By David Michaels
June 5 was Michael White‘s third day at a new job loading garbage onto a disposal truck for Republic Services Inc., a big waste management company in Houston. The 31-year-old temporary worker had been assigned to work “the beast” – the hardest and heaviest of the Republic routes, requiring him to load 16 tons of garbage over a sweltering hot 10-hour day. He was not acclimated to working in the heat and never received training from his temp agency or from Republic about the dangers of heat illness.
When his body went into heat stroke, White’s driver did not recognize the signs and did not know to move him into the shade. When the ambulance arrived, his heartbeats were irregular and his oral temperature had reached 107.8 degrees.
He was taken to the hospital, but his employers never contacted the doctors to give them his information or his next-of-kin emergency contacts, and he died alone in a hospital bed four days later.
Over the last year, the U.S. Department of Labor’s Occupational Safety and Health Administration has received far too many reports of workers killed in their first few days at work. Most of these have been temporary workers. We have known for a century that new workers are at increased risk for occupational injury and fatality, and that higher risk is due to a lack of safety training and experience at that work site.
Just a few decades ago, temporary work was relatively rare and concentrated in white-collar professions. But in recent years their numbers have grown dramatically, and temporary workers are now commonplace in virtually every type of workplace. According to the American Staffing Association, there are almost 3 million temporary workers in the nation’s workforce today – many doing highly hazardous construction and manufacturing work.
Securing temporary workers often lowers costs and increases flexibility by enabling host employers to increase their workforce without making a long-term hiring commitment.
As our economy picks up steam, these numbers are rising again, and more employers are filling jobs with temporary workers. As their numbers grow, I fear that too many more will be injured or killed.

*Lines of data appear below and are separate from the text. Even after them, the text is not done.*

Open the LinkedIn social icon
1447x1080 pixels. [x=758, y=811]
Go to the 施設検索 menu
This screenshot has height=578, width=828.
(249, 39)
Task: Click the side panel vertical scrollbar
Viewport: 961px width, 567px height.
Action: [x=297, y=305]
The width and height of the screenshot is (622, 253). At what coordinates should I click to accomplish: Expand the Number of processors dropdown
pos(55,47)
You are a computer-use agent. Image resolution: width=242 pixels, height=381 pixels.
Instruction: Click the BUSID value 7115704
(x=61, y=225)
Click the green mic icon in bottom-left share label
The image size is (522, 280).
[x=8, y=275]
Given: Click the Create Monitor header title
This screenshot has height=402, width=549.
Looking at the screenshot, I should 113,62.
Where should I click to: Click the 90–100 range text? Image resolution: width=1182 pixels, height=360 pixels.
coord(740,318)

Many employers decide to forgo important safety training for their temporary employees that would normally be given to permanent employees. They bring in “temps” for a few days, weeks or even months, and the employer’s commitment to these workers’ safety mirrors that “temp” status.
Employers hire temps to save money. Safety training is a cost of doing business, so some employers just skip it or assume that the staffing agency has conducted the training – gambling not only with their own bottom lines but with the lives of these men and women who want nothing but to do an honest day’s work and to come home safely to their families at the end of the day.
So as the number of temporary workers rises, is it inevitable that injuries and fatalities will rise as well? I refuse to accept that assumption. We know why these workers are getting hurt and we know how to stop it. The Occupational Safety and Health Act is clear.
Staffing agencies and their client employers who host temporary workers share the legal obligation to provide workplaces free of recognized hazards. This includes providing required safety training in a language and vocabulary workers can understand. Cutting corners on safety can result in both tragedy and stiff federal penalties.
Following its investigation into Michael White’s death, the Occupational Safety and Health Administration fined not only Republic Services but also its temporary labor provider, Recana Solutions.
No penalty will bring White back to his mother, his brother or his 9-year-old daughter. But perhaps that penalty will cause other employers to think twice before they try to dodge safety laws.
The Occupational Safety and Health Administration has embarked on a national initiative to protect temporary workers in order to halt this rising toll of fatal injuries. Agency inspectors will determine, in every inspection, if every temporary worker on the site has received the safety training and protections required by law for the job. If they haven’t, we will hold their employers accountable.
We also are reaching out to labor staffing agencies, explaining how these firms must insist that their employees are not put at risk of injury or death while working. And finally, we are making sure that every worker in the country understands that they have the right to safe workplaces, and all workers, including temporary workers, have the right to contact the Occupational Safety and Health Administration if they face workplace hazards.
We’re not going to wait for another worker to be killed. No worker’s first week on the job should be the last week of his life.